Problem details>
Below are some records. Write out the line that contains "うさぎ病気 (27, 2214)" and all lines after it, exactly, but not the pictures.

Recorded data
####################
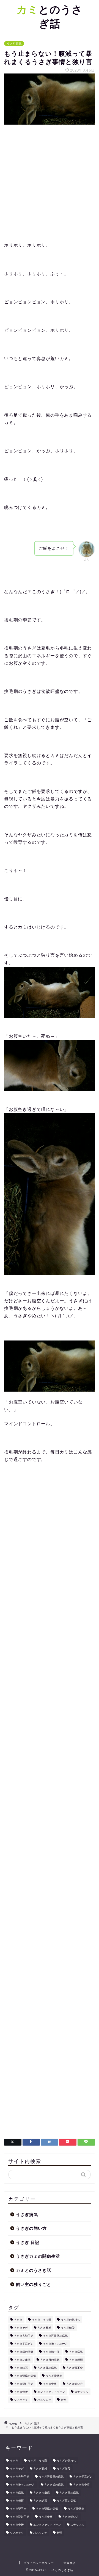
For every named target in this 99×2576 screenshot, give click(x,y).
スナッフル (81, 2391)
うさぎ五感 (44, 2327)
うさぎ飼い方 (74, 2383)
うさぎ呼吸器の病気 (55, 2335)
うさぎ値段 (68, 2327)
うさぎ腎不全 (74, 2367)
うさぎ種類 (76, 2359)
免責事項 (70, 2562)
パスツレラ (44, 2399)
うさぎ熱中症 (51, 2351)
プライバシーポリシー (39, 2562)
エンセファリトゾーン (51, 2391)
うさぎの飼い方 (31, 2228)
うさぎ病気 (27, 2214)
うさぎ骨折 (21, 2391)
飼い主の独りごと (33, 2284)
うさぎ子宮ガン (23, 2343)
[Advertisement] (49, 183)
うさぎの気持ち (70, 2319)
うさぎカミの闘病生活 (38, 2256)
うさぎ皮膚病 (22, 2359)
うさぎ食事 (50, 2383)
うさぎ (18, 2319)
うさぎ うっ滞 (41, 2319)
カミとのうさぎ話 (33, 2270)
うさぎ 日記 (14, 43)
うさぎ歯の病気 (23, 2351)
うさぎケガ (21, 2327)
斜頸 (63, 2399)
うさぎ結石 (21, 2367)
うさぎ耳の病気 (47, 2367)
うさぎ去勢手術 (23, 2335)
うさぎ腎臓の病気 (25, 2375)
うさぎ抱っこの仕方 (55, 2343)
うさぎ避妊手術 (23, 2383)
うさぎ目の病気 (49, 2359)
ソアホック (21, 2399)
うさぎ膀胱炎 (54, 2375)
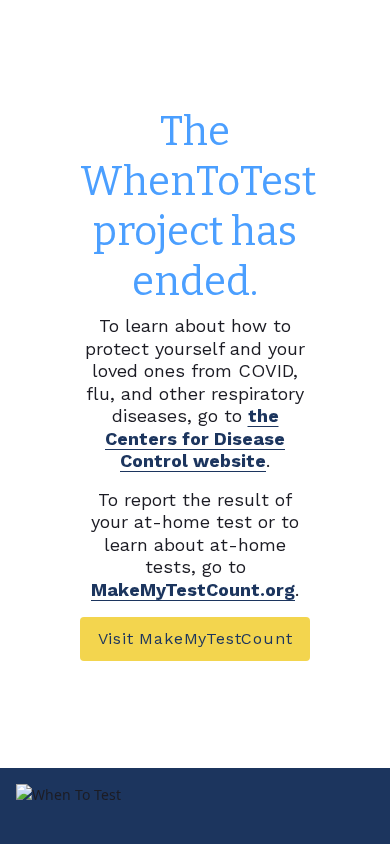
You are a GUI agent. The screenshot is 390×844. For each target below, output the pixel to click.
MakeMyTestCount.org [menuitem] (193, 589)
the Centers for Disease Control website (195, 438)
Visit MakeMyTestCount (195, 638)
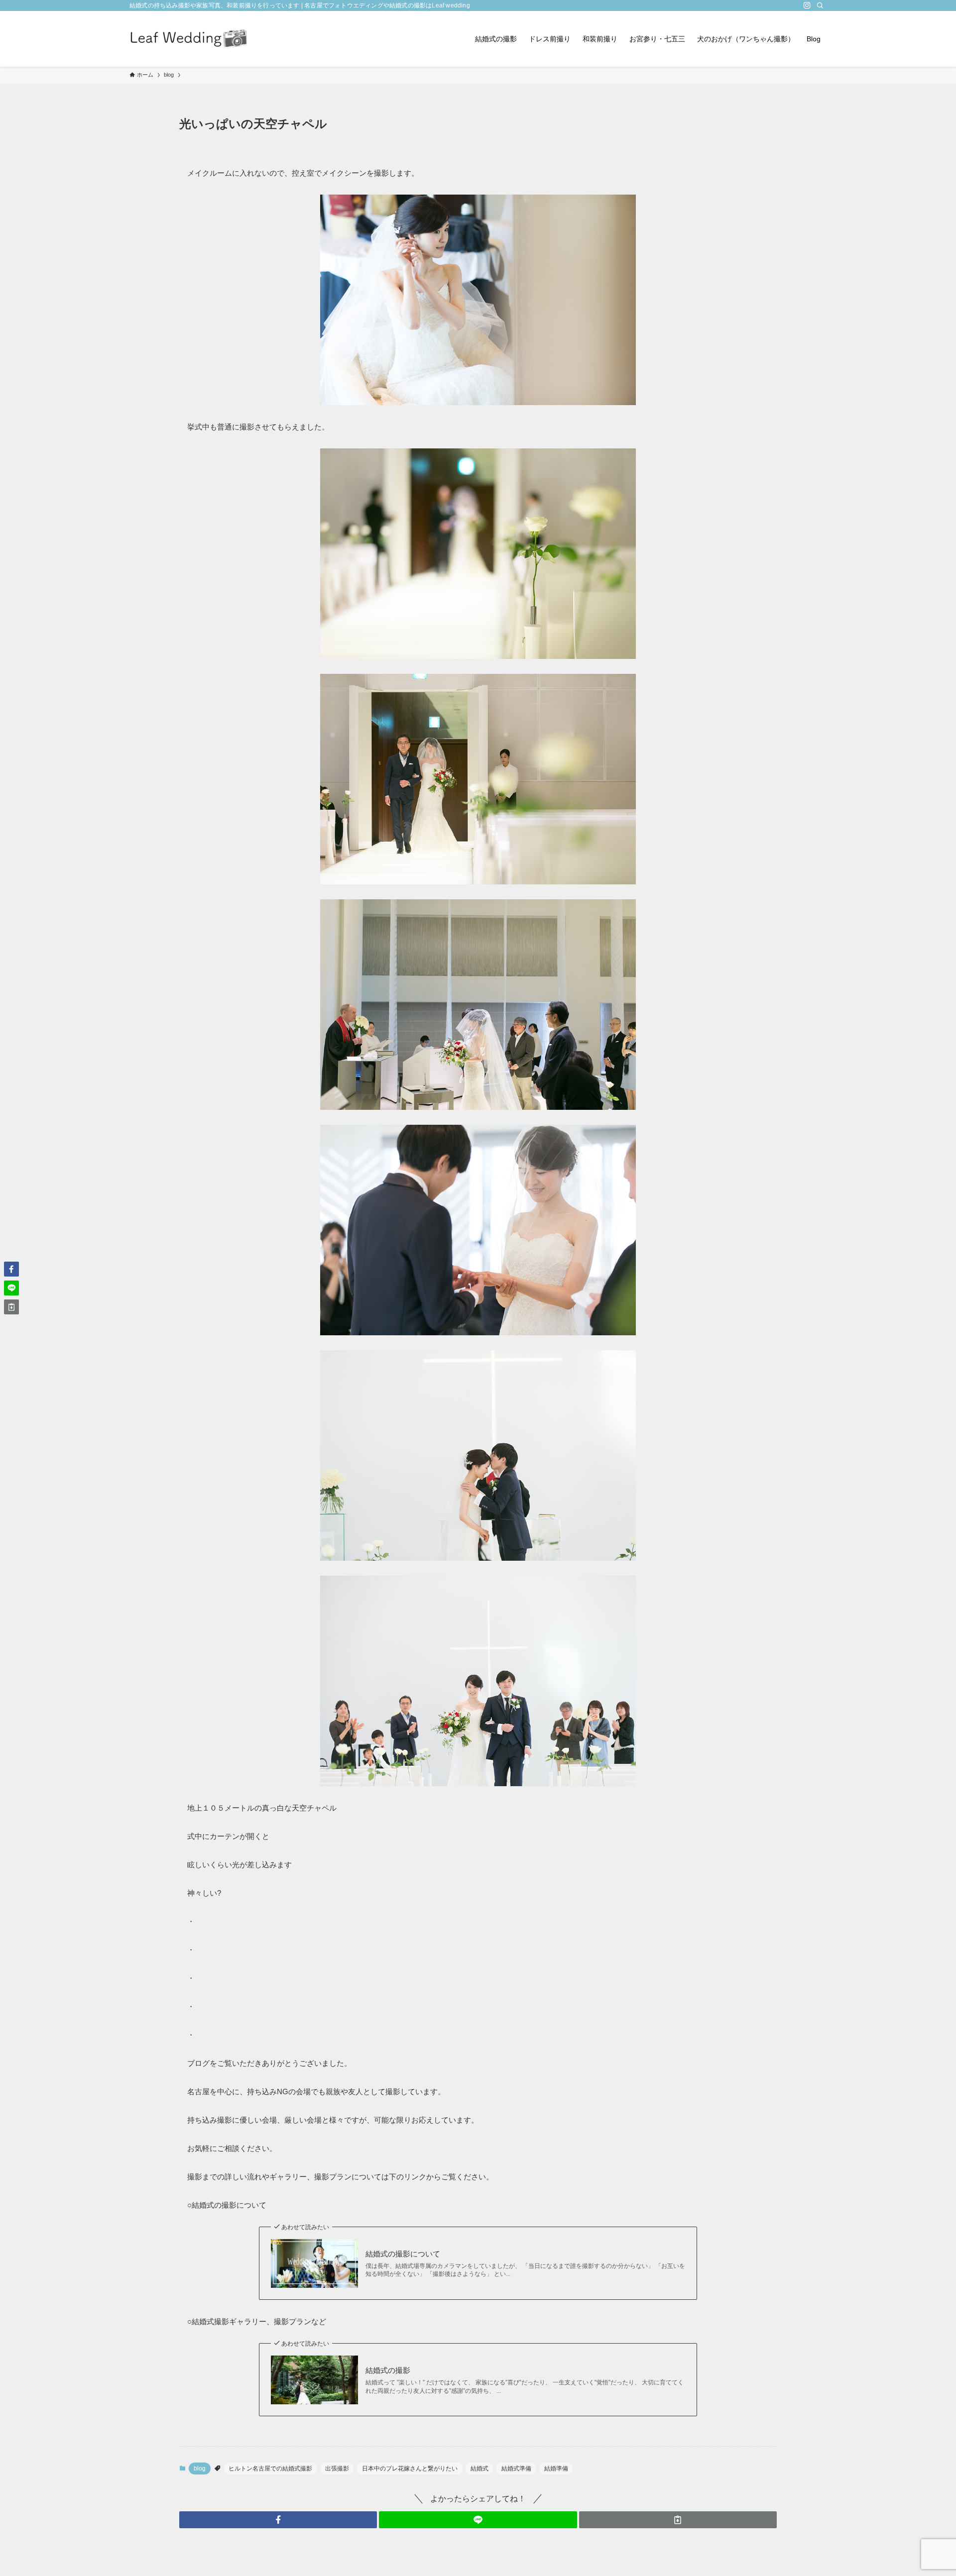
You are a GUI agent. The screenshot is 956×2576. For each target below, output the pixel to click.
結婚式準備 (516, 2468)
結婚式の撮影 (387, 2370)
####################
Result of the exercise>
うさぎ病気 (27, 2214)
うさぎ骨折 (21, 2391)
飼い主の独りごと (33, 2284)
うさぎ子宮ガン (23, 2343)
[Advertisement] (49, 183)
うさぎの気持ち (70, 2319)
うさぎカミの闘病生活 (38, 2256)
うさぎ皮膚病 (22, 2359)
うさぎ食事 (50, 2383)
うさぎ (18, 2319)
うさぎ うっ滞 (41, 2319)
カミとのうさぎ話 (33, 2270)
うさぎ 日記 (14, 43)
うさぎ歯の病気 (23, 2351)
うさぎケガ (21, 2327)
斜頸 (63, 2399)
うさぎ結石 (21, 2367)
うさぎ耳の病気 (47, 2367)
うさぎ去勢手術 (23, 2335)
うさぎ腎臓の病気 (25, 2375)
うさぎ抱っこの仕方 (55, 2343)
うさぎ避妊手術 (23, 2383)
うさぎ目の病気 (49, 2359)
ソアホック (21, 2399)
うさぎ膀胱炎 (54, 2375)
You are a GUI agent. The screenshot is 390×844. For each target below, output the pixel to click.
MakeMyTestCount.org [menuitem] (193, 589)
the Centers for Disease Control website (195, 438)
Visit MakeMyTestCount (195, 638)
You are a GUI agent. The screenshot is 956×2576. For each target below, output the pixel to click.
結婚式準備 (516, 2468)
結婚式の撮影 (387, 2370)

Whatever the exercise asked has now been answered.